Squirrels, by contrast, are too damn cute for words. I realize that cuteness has its place in the world, preferably a place as far away from me as possible, but I should point out that no one thought the Nazis were cute either, except for the occasional lonely Naziette. I realize that this bit about Nazis has nothing to do with squirrels and their effect on twenty-first century American social and political reality, but it does give me the chance to use the neologism Naziette in a sentence. If you don’t like Nazis, Naziettes, or neologisms, just skip this sentence and move on to the next one. It’s a pip… not this one, the next one. Cute or not, it is difficult to get Americans to see squirrels for the vicious and violently territorial critters they really are. Your average American will look upon a knock down, drag out, winner take all grudge match between two squirrels over who gets an especially big acorn and smile and tell themselves, oh, isn’t that cute, look at those two sweet little squirrels playing with one another when what is actually going on is that the squirrels in question hate each other’s guts and are trying to sink their teeth into each other’s necks. I also doubt that most mothers in this country would want their offspring to hear the profanity laced abuse these two squirrels are heaping upon one another as this fight gets nastier and nastier. Like modern twelve-tone Moldavian folk opera, one appreciates the spectacle better when one doesn’t understand a word anyone is saying. Knowing only spoils the mystery.
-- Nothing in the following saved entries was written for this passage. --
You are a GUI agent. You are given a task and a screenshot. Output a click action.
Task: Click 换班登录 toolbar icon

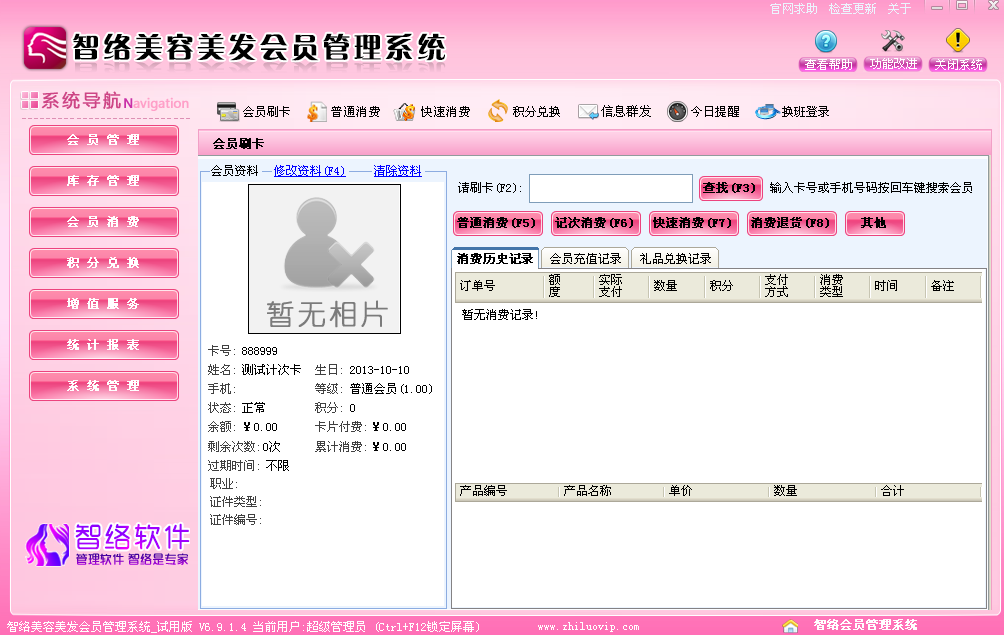[766, 112]
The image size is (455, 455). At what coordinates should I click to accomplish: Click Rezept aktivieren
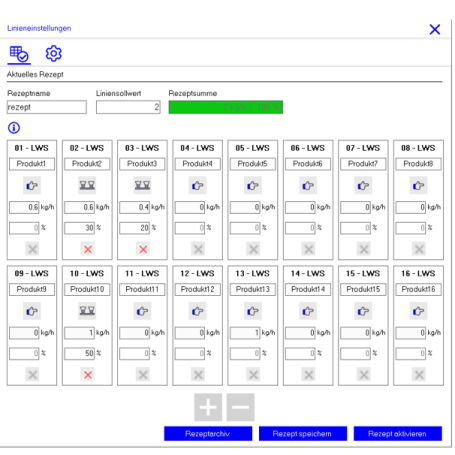coord(398,434)
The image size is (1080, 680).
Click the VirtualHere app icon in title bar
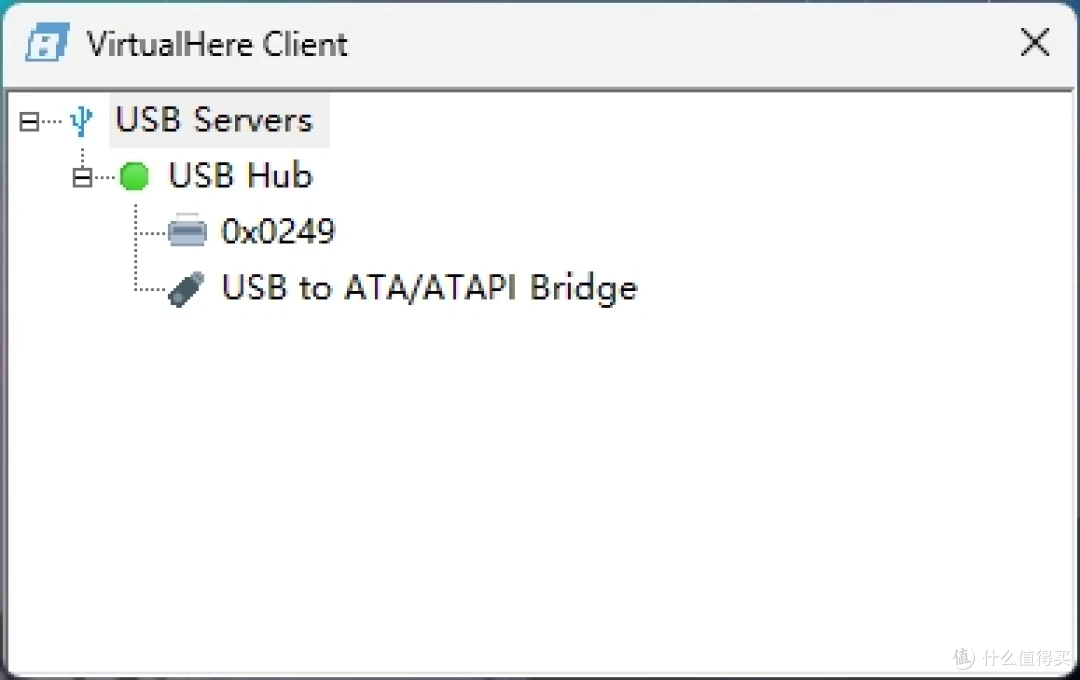pos(48,43)
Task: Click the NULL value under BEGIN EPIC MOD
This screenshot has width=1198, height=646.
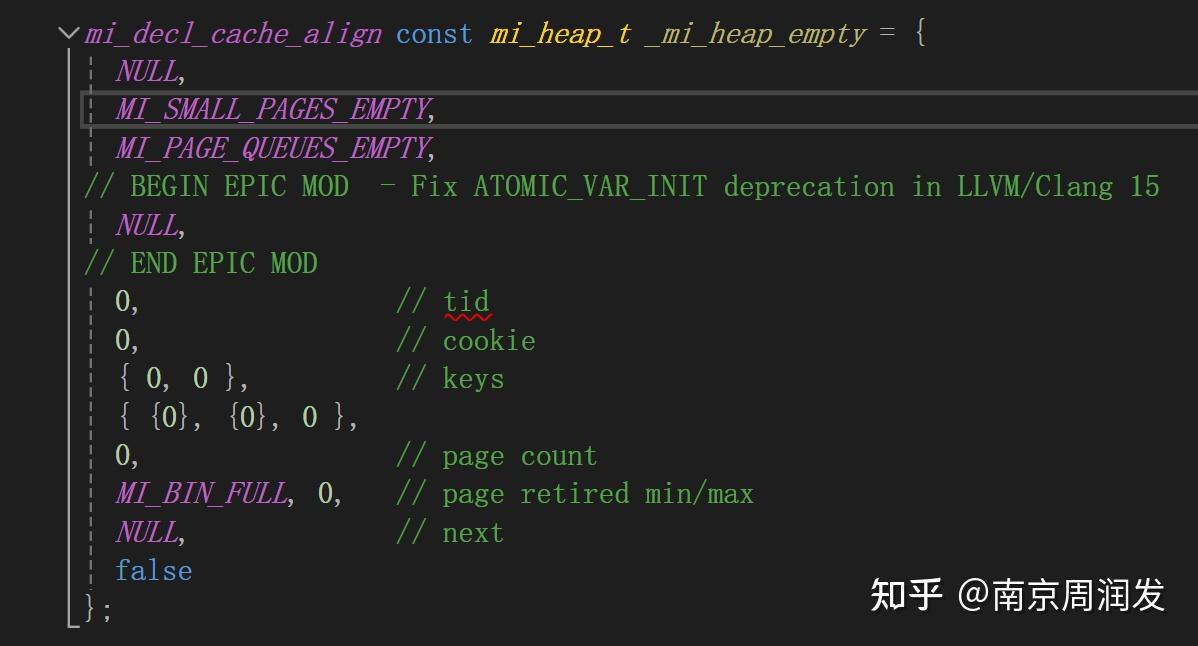Action: [x=146, y=224]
The same is true with your average family photograph. You’d never know from looking at them just how much your Uncle Harry hates his deadbeat brother in law who lives in the cellar of Uncle Harry’s house rent-free because his wife says so or how many people in a wedding picture know that the father of the bride is not the proud man walking arm in arm down the aisle with the blushing bride, but the older gentleman with the incredibly fake looking toupee sitting two rows behind them on the left, the somewhat seedy looking man leaning over and whispering something into the ear of his fourth wife, a once and future ecdysiast who did not get the memo on what to wear to a wedding and consequently looks as though she’s just looking for a handy Pole to leap onto. No, when the photographer is around snapping away everyone’s just one big happy family and don’t you forget it, buster, even if the family involved makes the Borgias look positively warm and fuzzy by comparison.